ビジネスホテル「ドーミーイン」には熱狂的なファンが多い。なぜなのか。ライターの古田島大介さんは「『露天風呂に本物の鈴虫を放つ』など、やりすぎともいえるサービスを連発している。お客様を満足させたいというスタッフの気持ちが異常に強いホテルだ」という――。
「天然温泉 豊穣の湯 ドーミーイン池袋」の大浴場。千葉県匝瑳市から運んできている天然の黒湯温泉になっている(写真は全てドーミーイン池袋のもの)。
撮影=古田島大介
「天然温泉 豊穣の湯 ドーミーイン池袋」の大浴場。千葉県匝瑳市から運んできている天然の黒湯温泉になっている(写真は全てドーミーイン池袋のもの)。

人気の大浴場は寮事業が礎となっている

ドーミーインは直近における顧客満足度調査の評価が高い。2021年の日本版顧客満足度指数(JCSI)調査によれば、ビジネスホテル部門で満足度1位を獲得している。

おもてなし溢れるサービスが評価されたことについて、ドーミーイン事業本部の水野貴史さんは「お客様と真摯に向き合い、どうしたら満足いただけるかを愚直に考えた結果だと思っている」と話す。

ドーミーインが開業以来、最も定番と言えるサービスが大浴場だ。

運営元の共立メンテナンスが、学生寮や社員寮などの寮事業を礎に成長してきたことから、“我が家のような寛ぎ”を追求し、ホテル経営においても「ビジネスマンが居心地よく過ごせる場を作ろう」と考えたそうだ。

「もともと全国に大浴場付きの寮を運営していたことから、大浴場を作るノウハウは持っていました。ビジネスホテルの客室にある手狭な浴槽よりも、手足が伸ばせる大浴場の方が疲れも取れ、お客様も満足してもらえるのではと思い、ゆったり寛げる大浴場を完備してきました。ホテル内に大浴場スペースを作ると、ワンフロアが潰れてしまって収益性の悪化につながります。ですが、お客様が喜んでくれてまたドーミーインに泊まりたい。

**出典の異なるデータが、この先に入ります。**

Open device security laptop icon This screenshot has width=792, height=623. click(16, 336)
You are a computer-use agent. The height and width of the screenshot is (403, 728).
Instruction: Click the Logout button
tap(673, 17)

そう思ってもらえた方がいいんですよ」(水野さん)

サウナブームが来るより前から設置

また、昨今にみるサウナブームより以前から、ドーミーインではサウナ室もホテル内に設置している。

当時の社員が銭湯に足繁く通っていた際、サウナと水風呂に目をつけ、「ドーミーインでも導入できたら絶対、お客様は喜んでくれる」と思い、サウナ室を大浴場とともに取り入れたという。

かくして、サウナ付き大浴場がドーミーインを象徴するサービスとなり、出張族やサラリーマンの心をつかんでいったのだ。